Descriptions, Reviews, Etc.
Publisher Description:
As the nineteenth century ended in Hunt County, Texas, a way of life was dying. The tightly knit, fiercely independent society of the yeomen farmers--"plain folk," as historians have often dubbed them--was being swallowed up by the rising tide of a rapidly changing, cotton-based economy. A social network based on family, religion, and community was falling prey to crippling debt and resulting loss of land ownership. For many of the rural people of Hunt County and similar places, it seemed like the end of the world.

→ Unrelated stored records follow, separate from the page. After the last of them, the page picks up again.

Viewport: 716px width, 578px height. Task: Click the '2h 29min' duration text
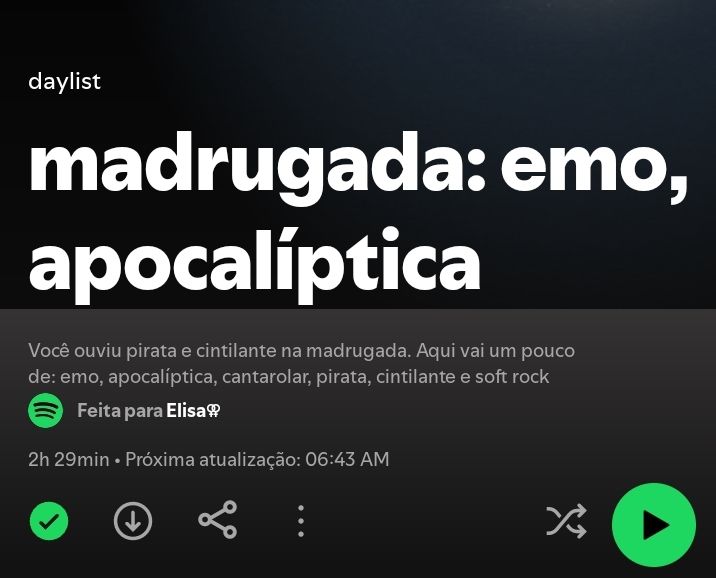68,459
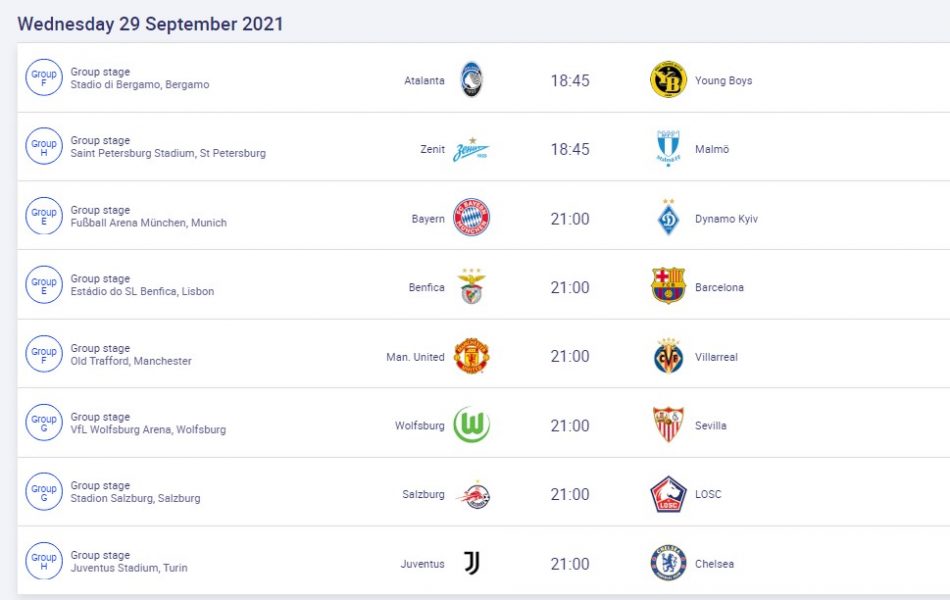Click the Juventus club logo
Viewport: 950px width, 600px height.
tap(471, 563)
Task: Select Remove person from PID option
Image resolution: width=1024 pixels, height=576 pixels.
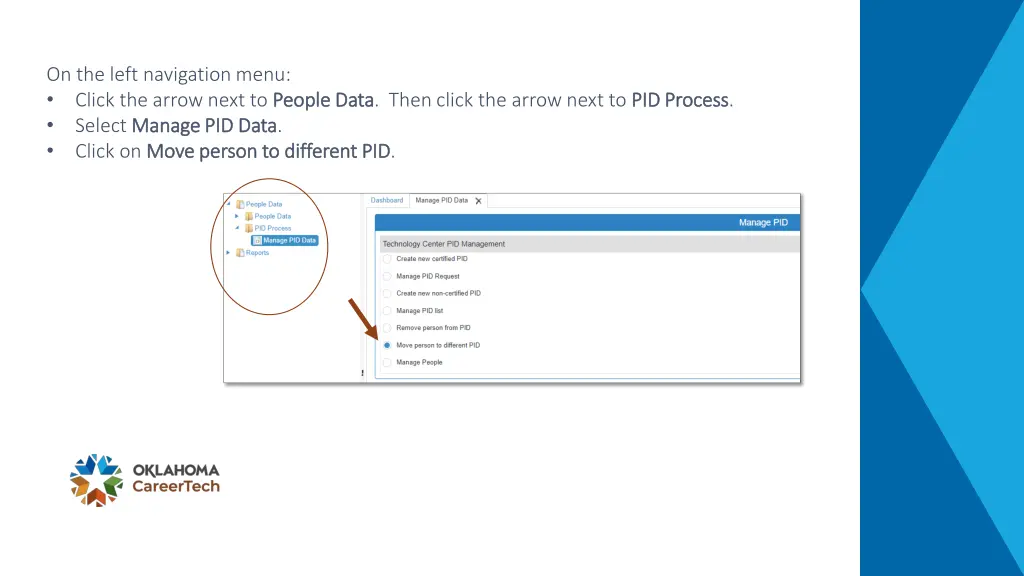Action: pyautogui.click(x=387, y=328)
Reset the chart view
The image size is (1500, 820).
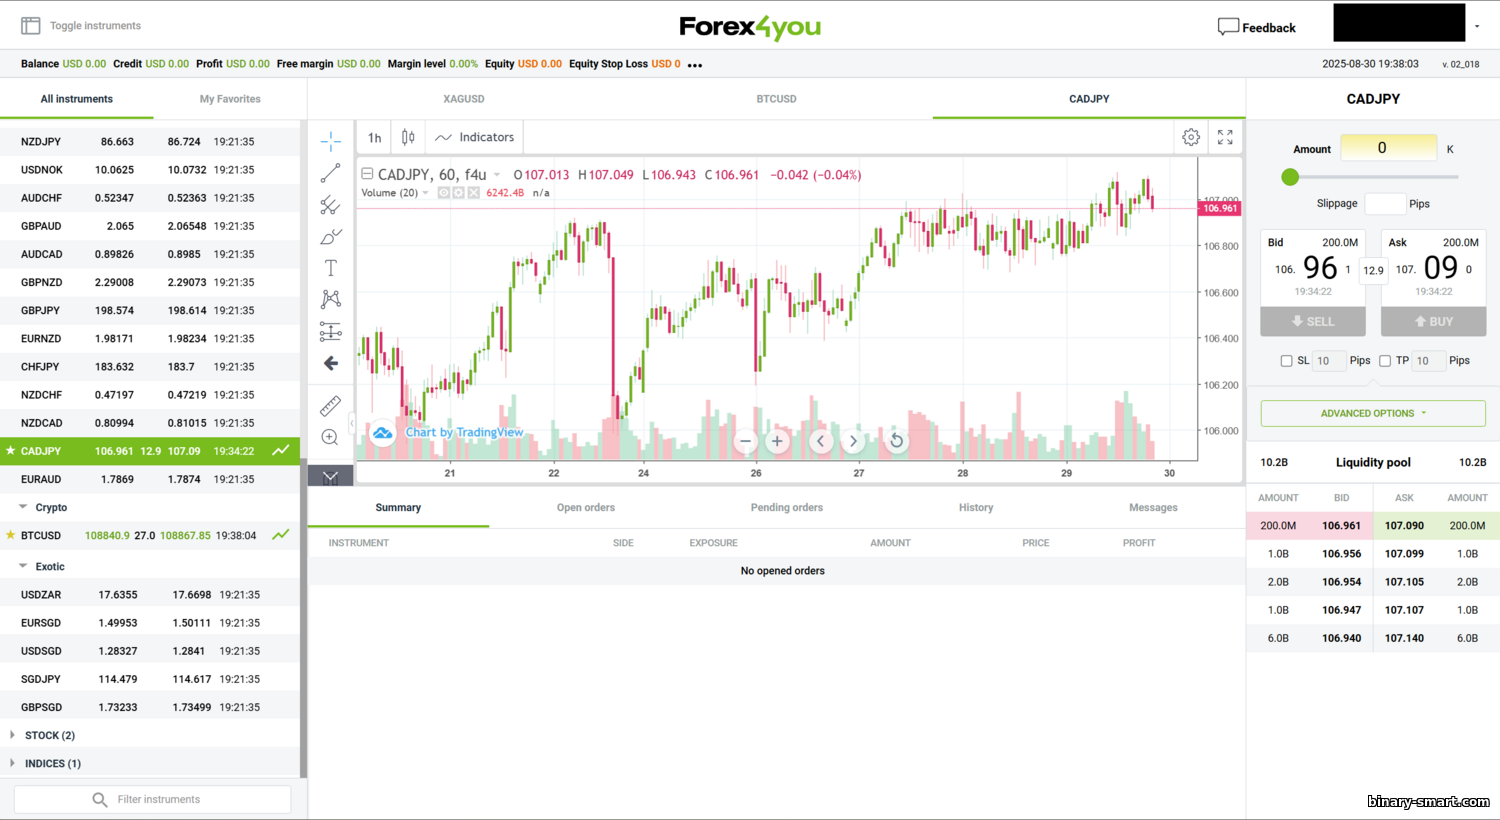click(x=897, y=441)
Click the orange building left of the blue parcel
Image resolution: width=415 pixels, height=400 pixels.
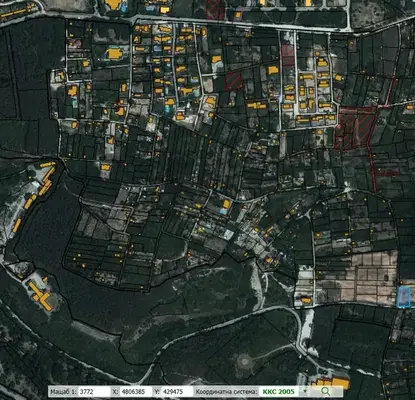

In Yeomen, Sharecroppers, and Socialists historian Kyle G. Wilkison analyzes the patterns of plain-folk life and the changes that occurred during the critical four decades spanning the end of the nineteenth and the beginning of the twentieth centuries. Political protest evolved in the wake of the devastating losses experienced by the poor rural majority, and Wilkison carefully explores the interplay of religion and politics as Greenbackers, Populists, and Socialists vied for the support of the dispossessed tenant farmers and sharecroppers.

With its richly drawn contextualization and analysis of the causes and effects of the epochal shifts in plain-folk society, Kyle G. Wilkison's Yeomen, Sharecroppers, and Socialists will reward students and scholars in economic, regional, and agricultural history.